In a recent New York Times article called “Why You Will Marry the Wrong Person,” writer Alain de Bottonmay gets at these questions. In the article, he is discussing marriage, but we can apply it to our other relationships and endeavors as well. He explains:

“But though we believe ourselves to be seeking happiness in marriage, it isn’t that simple. What we really seek is familiarity … We are looking to recreate, within our adult relationships, the feelings we knew so well in childhood.” De Bottonmay goes on to say that often the love we experience when we are children is mixed with other feelings of fear, insecurity, striving to be the responsible member of the family. And so we seek out partners who trigger those same emotions – not because they are right for us but because the environment produced with them is familiar to us. And he adds, ominously, “We make mistakes, too, because we are so lonely.”

Other experts assert that what we seek in love relationships is to cure, to heal our past broken relationships. If we grow up with an alcoholic parent, we are likely to marry an alcoholic – partly because it’s a familiar environment and partly because subconsciously we hope that it will work out this time.

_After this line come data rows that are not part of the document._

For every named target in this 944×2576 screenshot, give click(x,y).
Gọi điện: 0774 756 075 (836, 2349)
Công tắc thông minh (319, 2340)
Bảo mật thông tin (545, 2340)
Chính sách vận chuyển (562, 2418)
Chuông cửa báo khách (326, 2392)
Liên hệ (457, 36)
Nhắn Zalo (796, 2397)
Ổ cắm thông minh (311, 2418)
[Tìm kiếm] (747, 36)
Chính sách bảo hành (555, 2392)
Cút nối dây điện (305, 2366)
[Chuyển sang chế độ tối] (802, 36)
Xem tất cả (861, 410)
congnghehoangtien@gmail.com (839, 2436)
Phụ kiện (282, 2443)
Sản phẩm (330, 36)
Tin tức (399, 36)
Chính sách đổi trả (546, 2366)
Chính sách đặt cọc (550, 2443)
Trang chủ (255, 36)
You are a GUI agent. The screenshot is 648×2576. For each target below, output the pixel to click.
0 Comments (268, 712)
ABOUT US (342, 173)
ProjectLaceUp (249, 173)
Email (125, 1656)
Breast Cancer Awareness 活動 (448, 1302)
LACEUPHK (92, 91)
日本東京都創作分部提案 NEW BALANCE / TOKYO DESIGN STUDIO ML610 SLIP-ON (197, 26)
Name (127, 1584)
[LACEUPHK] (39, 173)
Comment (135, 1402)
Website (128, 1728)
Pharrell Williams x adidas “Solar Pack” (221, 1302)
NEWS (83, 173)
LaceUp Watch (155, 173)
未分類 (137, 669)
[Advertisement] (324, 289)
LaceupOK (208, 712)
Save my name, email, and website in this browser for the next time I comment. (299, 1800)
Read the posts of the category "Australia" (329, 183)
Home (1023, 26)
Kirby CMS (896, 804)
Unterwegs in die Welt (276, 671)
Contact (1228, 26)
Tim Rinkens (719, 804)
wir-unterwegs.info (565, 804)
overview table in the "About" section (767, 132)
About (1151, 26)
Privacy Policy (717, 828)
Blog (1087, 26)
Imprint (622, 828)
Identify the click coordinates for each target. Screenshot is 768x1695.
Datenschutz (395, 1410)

We are muddled. And Jesus was not. Because of Jesus’ inner purity, his clean self-awareness, when he saw faith in the centurion, it was not mixed up with his own longings for the familiar, to help him feel less lonely, to heal anything from his past. Clear-eyed and clear-souled – that’s the perspective from which Jesus encountered the centurion and saw into the man’s heart even through the distance; saw into the man’s heart and found his faith beating with a sound rhythm.

So what are we to do? How do we navigate through our inner murkiness to see each other and ourselves in a clear-eyed way? A friend of mine years ago said that she pays strong attention to her intuition – her inner guidance to go in a certain direction — and then checks it out to test it, to clarify where it’s coming from. To discern if it’s coming from God, or if it’s coming from her own needs for healing, companionship, feeling worthy. Or both. And that’s what Betsy and David did. Instead of heading straight for the altar, they dated for several years and continued to test the relationship to see if they were called to marry. And eventually they did make their trip to the altar.

We can follow that path in our own lives, too, with people we meet, jobs we consider, schools we contemplate. All of the various choices we make as we go along. And as we give ourselves over to that sacred time, that sacred work, we will live into the beauty, challenges, unknowns, uncertainties of discernment. And with God’s help, that discernment will lead us to the very door of all that for which we so desperately long.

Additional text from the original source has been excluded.